• _Your goal_: Retype all the records below exactly as they are, with no image carried over.

╭─ Records for the exercise

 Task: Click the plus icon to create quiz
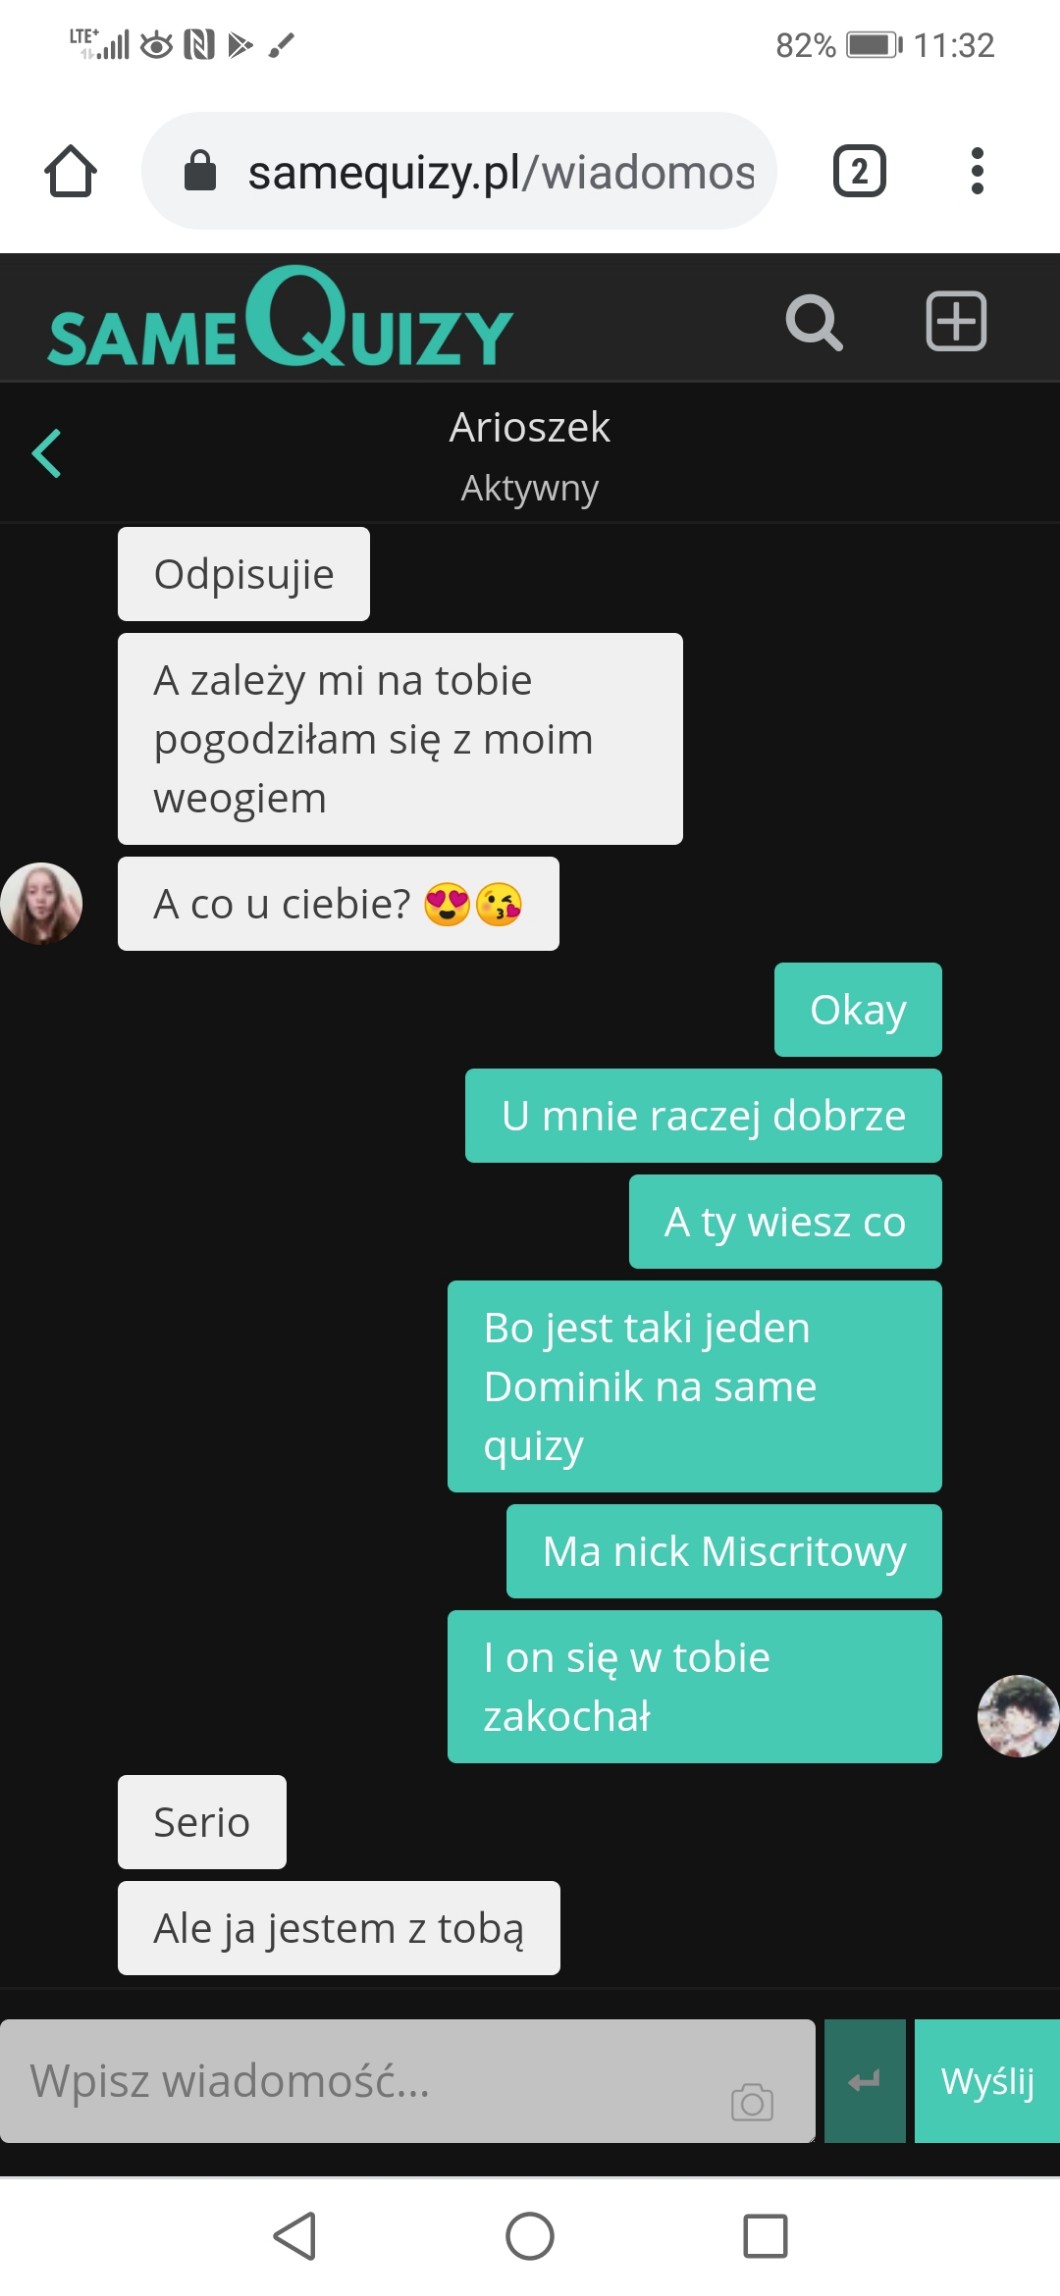[956, 322]
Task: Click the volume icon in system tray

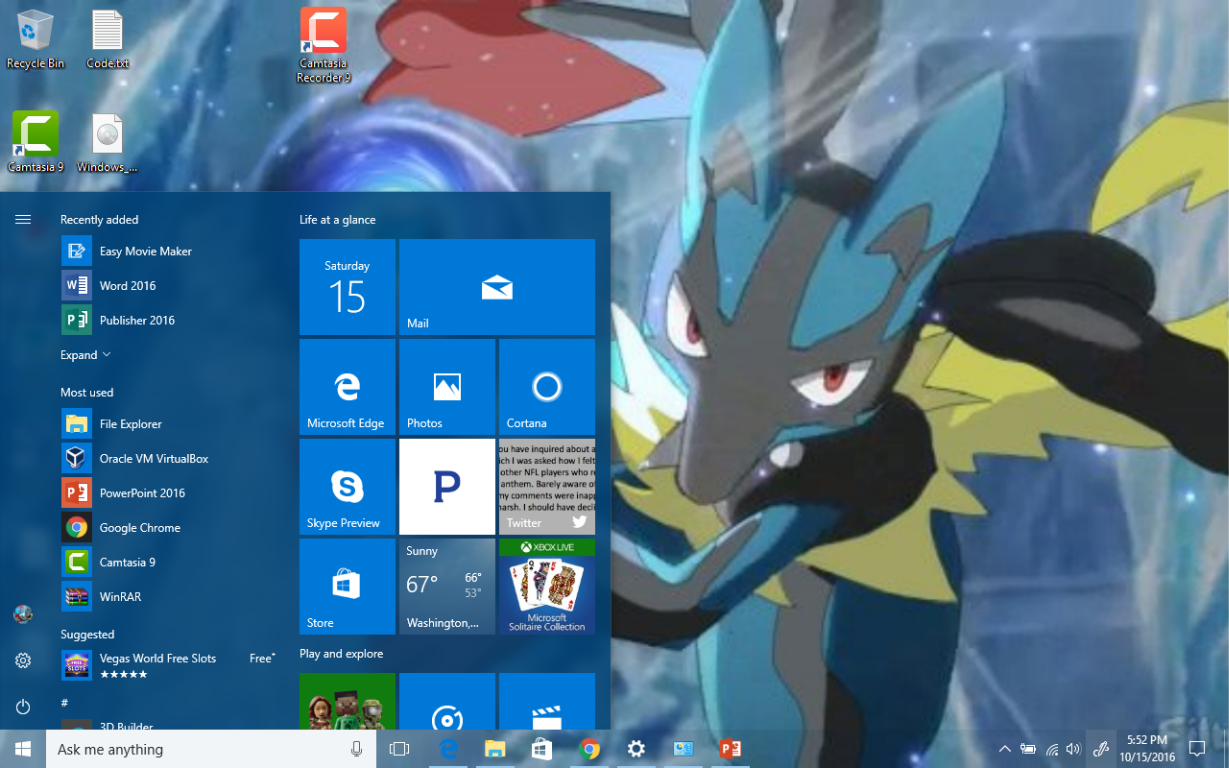Action: tap(1073, 749)
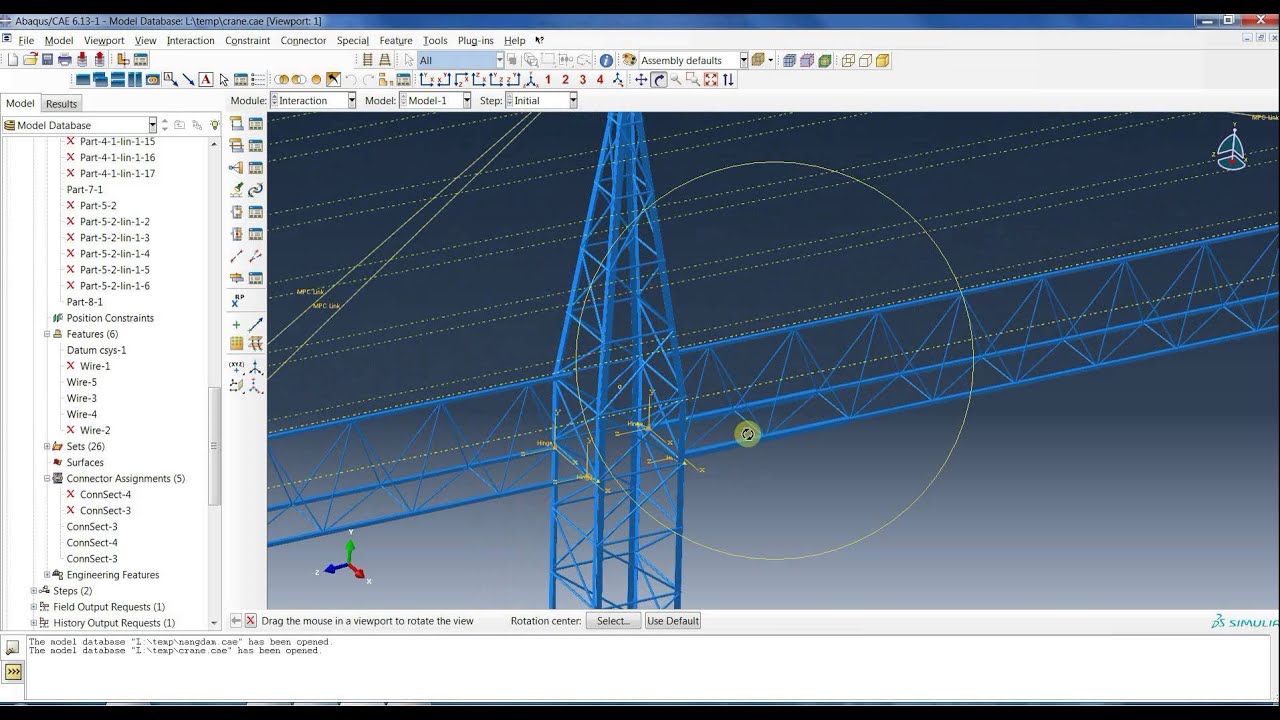Screen dimensions: 1280x720
Task: Click the Auto-Fit View icon
Action: coord(711,80)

╰─

• _Finished task_:
 Task: Click the plus icon to create quiz
[956, 322]
Task: Click the volume icon in system tray

Action: tap(1073, 749)
Screen dimensions: 1280x720
Task: Click the Auto-Fit View icon
Action: coord(711,80)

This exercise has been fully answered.